A dust mask is a flexible paper pad held over the nose and mouth made for protection against chronically toxic nuisance dusts, like from occupational exposure to plant dusts like hay. They are not intended to provide protection from most airborne hazards. The European FFP1 mask, the lowest-grade standard available in the jurisdiction, is an example of a dust mask, being only certified to remove ~80% of dusts and mists.

Dust masks are used in environments with dusts encountered during construction or cleaning activities, biological hazards from farming, or sweeping. A dust mask can also be worn in environments with allergens such as tree and grass pollen.

== Form ==
Dust masks, referred to in academic literature as ND, or "nuisance dust" respirators, are masks with one strap, and are designed to filter dusts in situations where risk of contracting an occupational disease, especially in the lungs, is unlikely. As of 1992, dust masks are not approved by NIOSH, and are not allowed to be used in hazardous environments, where NIOSH-approved respirators are required. Despite these requirements restricting the use of dust masks, use of dust masks in certain industries was noted.

When tested, the dust mask performed worse than a surgical mask in terms filtration efficiency of various-sized particles, but performed the best in terms of airflow.

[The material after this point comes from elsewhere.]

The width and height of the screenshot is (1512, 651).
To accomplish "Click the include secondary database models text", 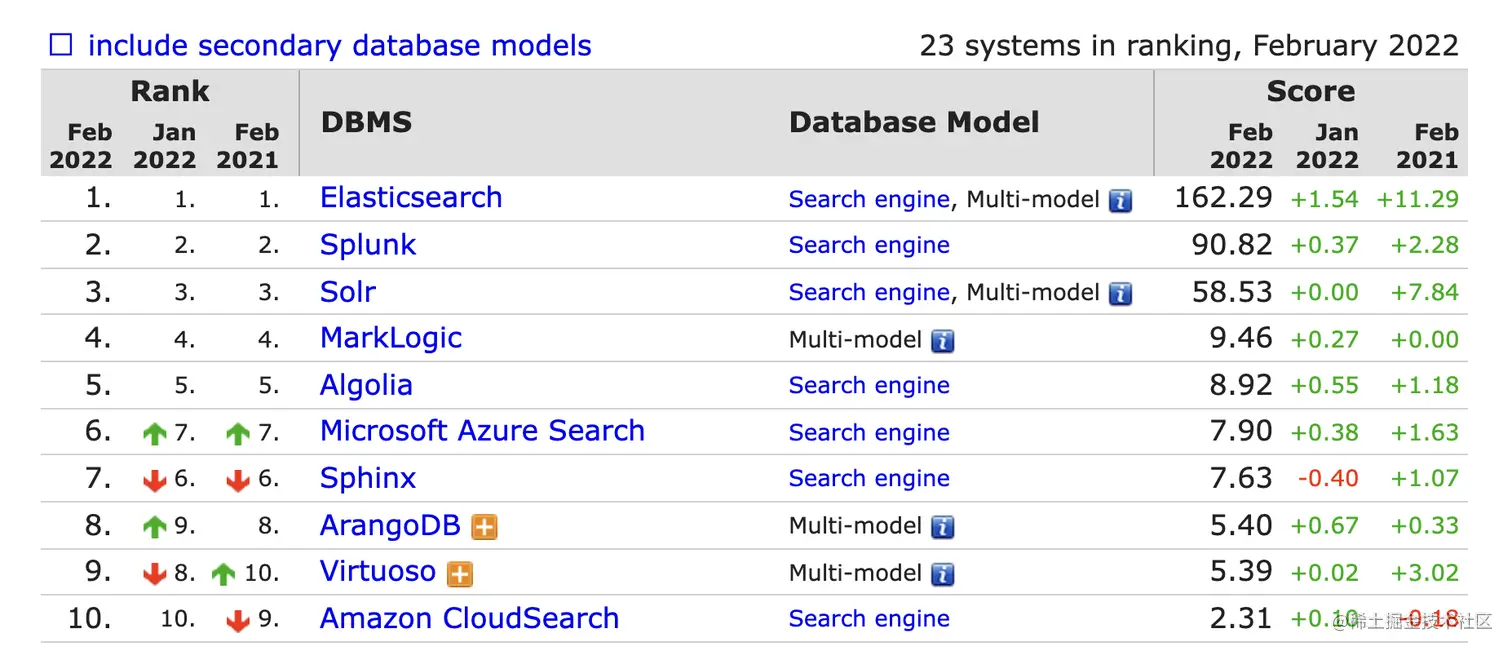I will pos(339,46).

Filtration efficiency of both surgical and dust masks was considerably worse than the tested NIOSH-approved DM, DFM, and HEPA respirators of the era.

== Use ==
A notable occupational use of dust masks is in farming, where dust masks are used to avoid the effects of farmer's lung, a disease caused by the inhalation of dusts from agricultural products. The toxicity mainly comes from allergy to mold in the dust, which can lead to lung damage due to the immune response, as opposed to an inherent toxicity in the dust itself.

In a study following treating Farmer's lung with dust masks, the dust mask selected for the study was only tested to a filtration standard of 99.9% filtration of dusts greater than 1 micron (1000 nm).

== Regulation ==

Europe has a standard for masks whose filtration efficiency goes at or below 90%:
- The FFP1 standard allows up to 22% inward leakage and filtration efficiency of at least 80%.

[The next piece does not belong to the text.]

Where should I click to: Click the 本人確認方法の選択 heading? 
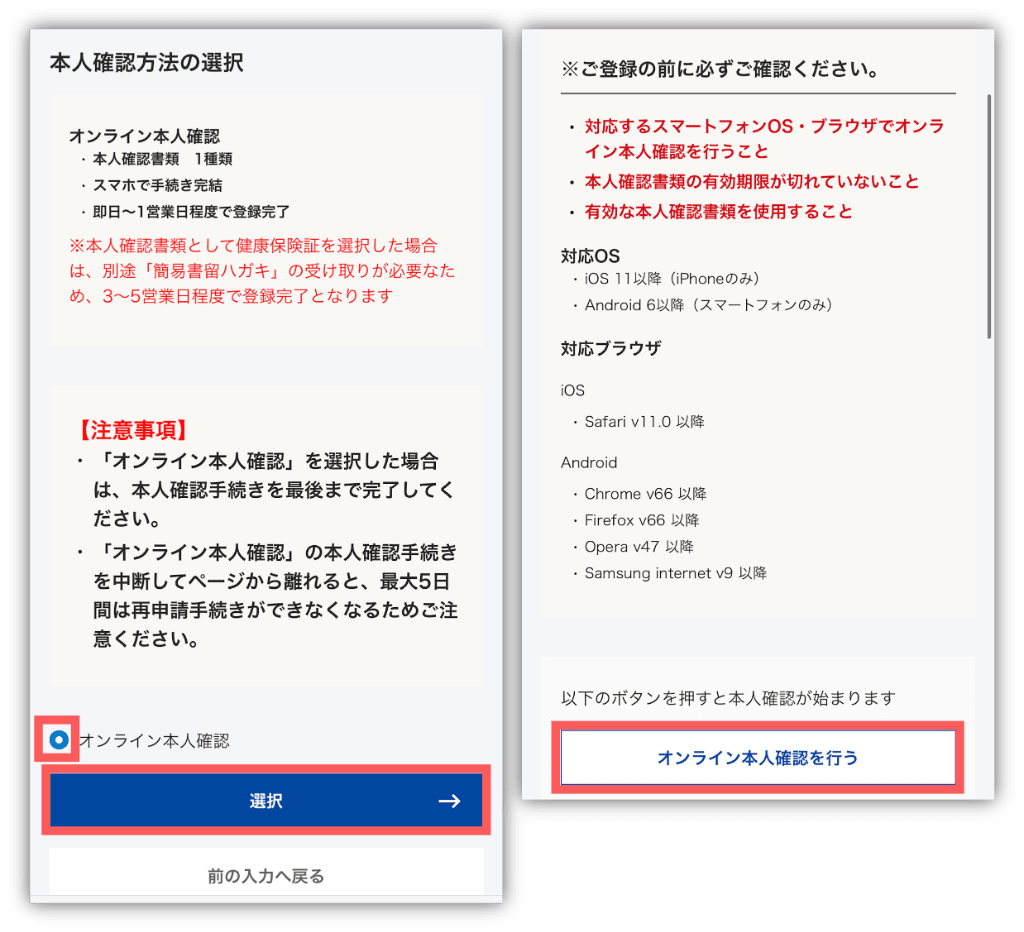[146, 63]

Some Asian countries have regulations for dust-grade masks intended for everyday civilian use as opposed to occupational use. These include:
- China, GB/T 32610:2016 – masks for daily protection
- South Korea, KF80

Dust masks have been certified by the United States Bureau of Mines since the 1930s, until being phased out after the passage of 42 CFR 84.
- D or DM respirators, standing for 'Dust' and 'Dust/Mist' approval respectively, without approval for 'Fumes,' asbestos, radionuclides, or any certified (30 CFR) HEPA filtration. However, as of 1992, dust masks are not approved by NIOSH.